The Chicago Transit Authority - "The Chicago Transit Authority" (CBS 1969)
The combination of energetic rock, jazz and catchy pop made Chicago the best and most successful of the many brass rock bands which were extremely popular in the '70s. They became one of the utterly few bands to make their debut a double album, and they were still named The Chicago Transit Authority at the time of the release. The opener "Introduction" was penned by guitarist Terry Kath, and a more fitting and better introduction to the band's sound and style could probably not have been written. The horn-section of James Pankow, Lee Loughnane and Walter Parazaider swings like hell upon the foundation laid by bassist Peter Cetera, drummer Danny Seraphine, keyboardist Robert Lamm and Kath. The instrumental part of the song is long and complex, dominated mainly by the horns but features also a guitar solo from Kath. Even the lighter and more pop-oriented songs, such as "Does Anybody Really Know What Time It Is" and "Questions 67 and 68", are turned into truly sophisticated pieces of work by the group's rich and colourful arrangements. The bluesy and jam-oriented hard rock of "Poem 58" and not at least the nearly 7 minutes of feedback and noise in "Free Form Guitar" are mostly pure showcases for Kath, while "Listen" is a shorter and more modest rocker, but with an almost disharmonic horn-part in the middle. The more polished "Beginnings" features the best harmonies on the album. By the way, the vocals were usually shared between Kath, Cetera and Lamm. And speaking of Lamm, his juicy organ lays a solid and muscular foundation together with Kath's riff for the gutsy and bluesy rock of "South California Purple", but his keyboards rarely took the solo spot in Chicago's music. The version of Spencer Davis Group's "I'm A Man" is energetic and inspired, featuring an intense percussion-part toward the end. The most overlooked song is however "Someday (August 29, 1968)" that has one of the best melodies on the whole album and also shows the band's political consciousness. The record closes on a big note with the 15-minute jam "Liberation", showing the whole band at their instrumentally best and most energetic. "The Chicago Transit Authority" is a classic and remains the best debut from an American band in 1969.

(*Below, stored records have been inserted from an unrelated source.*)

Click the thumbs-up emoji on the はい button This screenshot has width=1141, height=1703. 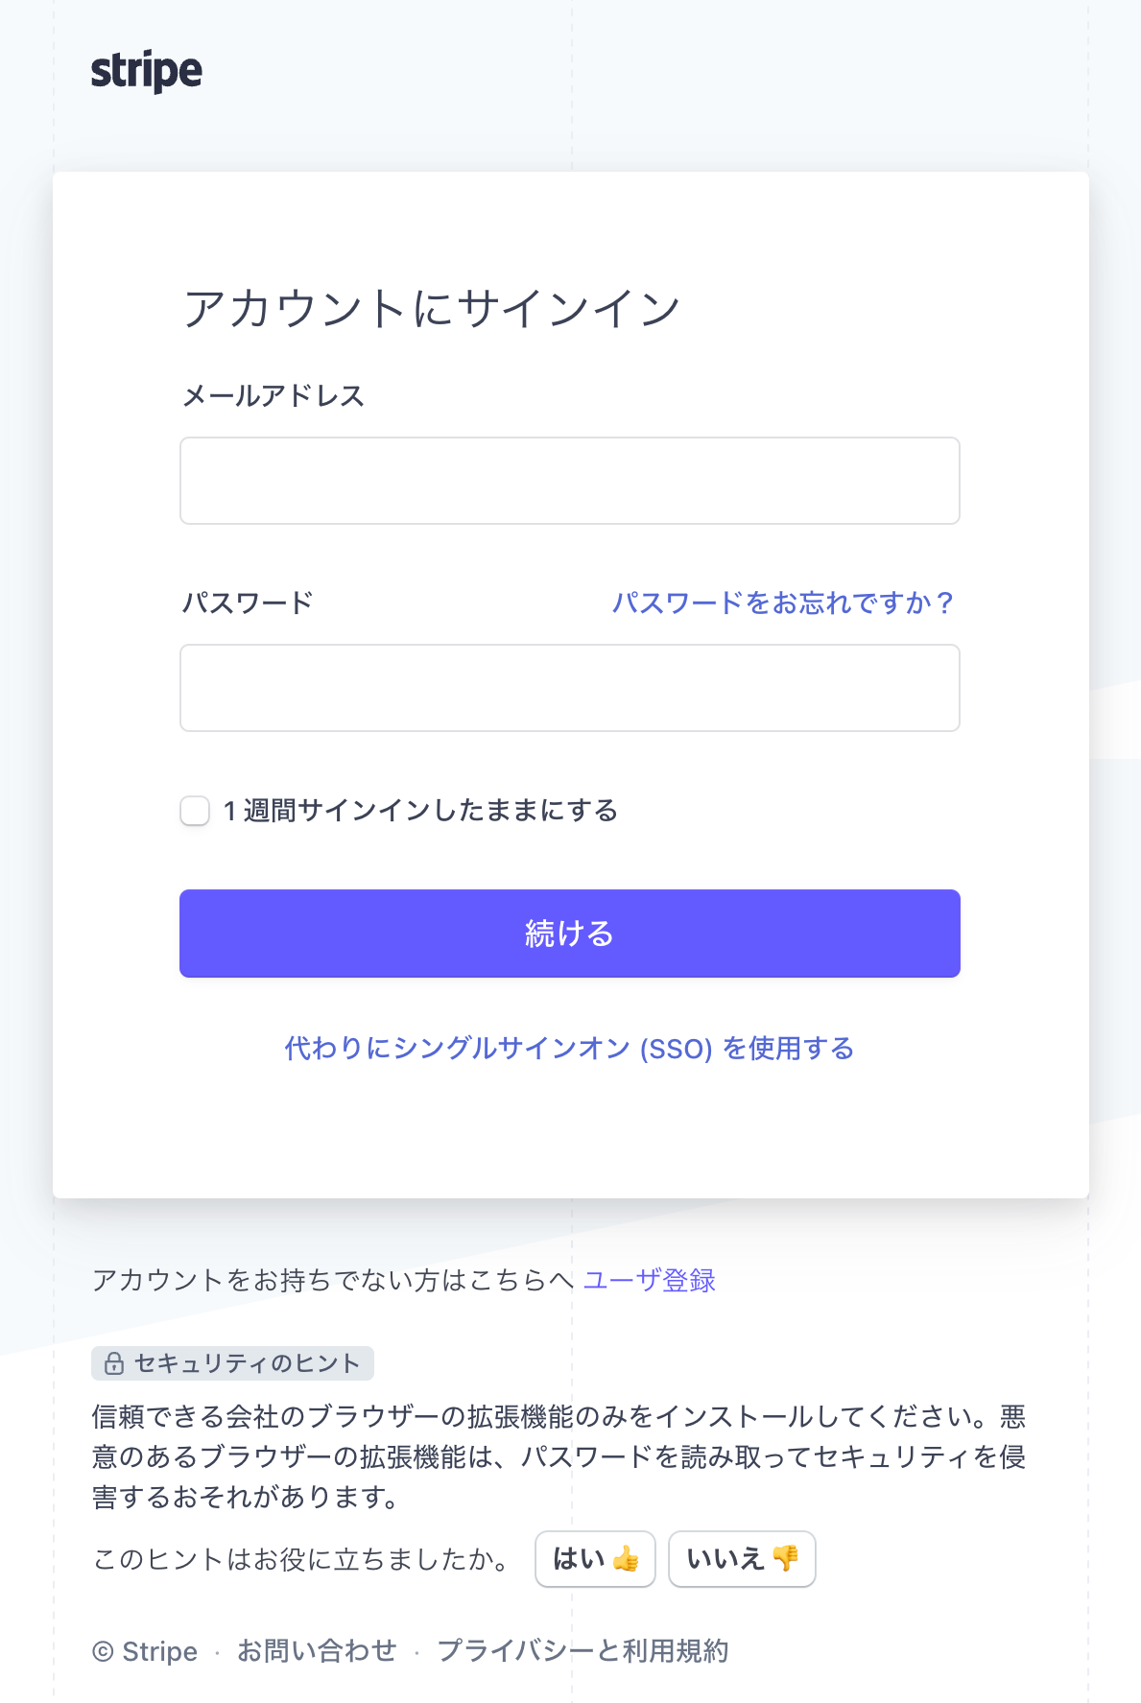pos(627,1559)
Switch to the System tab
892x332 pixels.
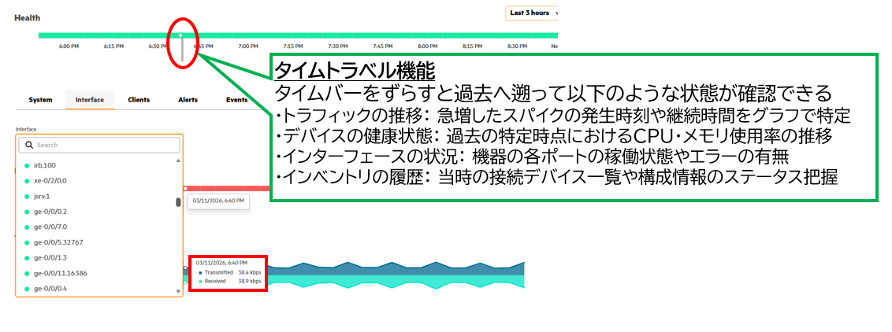(40, 100)
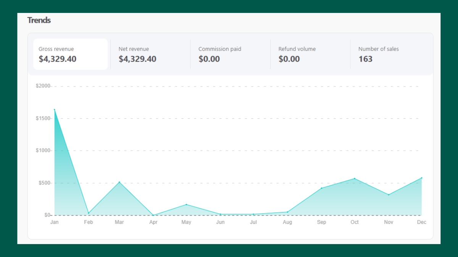Click the $2000 label on the y-axis
The image size is (458, 257).
[x=43, y=86]
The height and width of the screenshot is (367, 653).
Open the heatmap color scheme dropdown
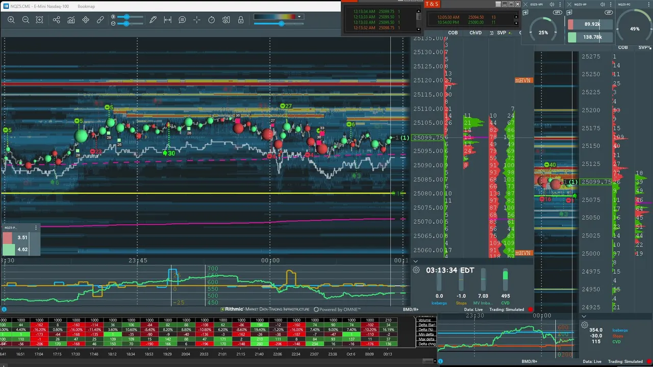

Chicago - "Chicago" (CBS 1970)
The band had to shorten their name to just Chicago for legal reasons after the debut. Their first record under the new name was surprisingly enough yet another double album. Musically "Chicago" was even more ambitious than the debut, as many of the songs were tied together into lengthy multi-part suites. "Ballet for a Girl in Buchannon" was composed entirely by Pankow, and featured two of the best-known tunes from the album with the catchy "Make Me Smile" and the beautiful "Colour My World". In between these songs were also short but complex instrumentals like "Anxiety's Moment", "West Virginia Fantasies" and "To be Free". All these elements made the suite one of the most impressive and progressive moments in Chicago's catalogue. But the most recognized song from the album is probably Lamm's harder rocking "25 or 6 to 4". This track included one of the few guitar solos on the record, as Kath's guitar work had been toned down a bit compared to the debut. This gave even more room for the horn-section to dominate the sound. Lamm also delivered songs like the bright and cheerful "Fancy Colours" and the complex but overlooked "Poem for the People". Among Terry Kath's songs we find the excellent "The Road" and the soulful "In the Country". The band even went into fully orchestrated classical music in a trio of short instrumentals that ended with Kath's ballad "Memories of Love". The four-part suite "It Better End Soon" was another impressive piece composed mostly by Lamm, and featured a lengthy flute solo from Parazaider among all the groovy horn-riffs and intense jamming. The record closed in a more structured and laidback way with Cetera's melodic "Where Do We Go from Here". "Chicago" is one of the band's greatest artistic achievements, and will be a great place to start with Chicago.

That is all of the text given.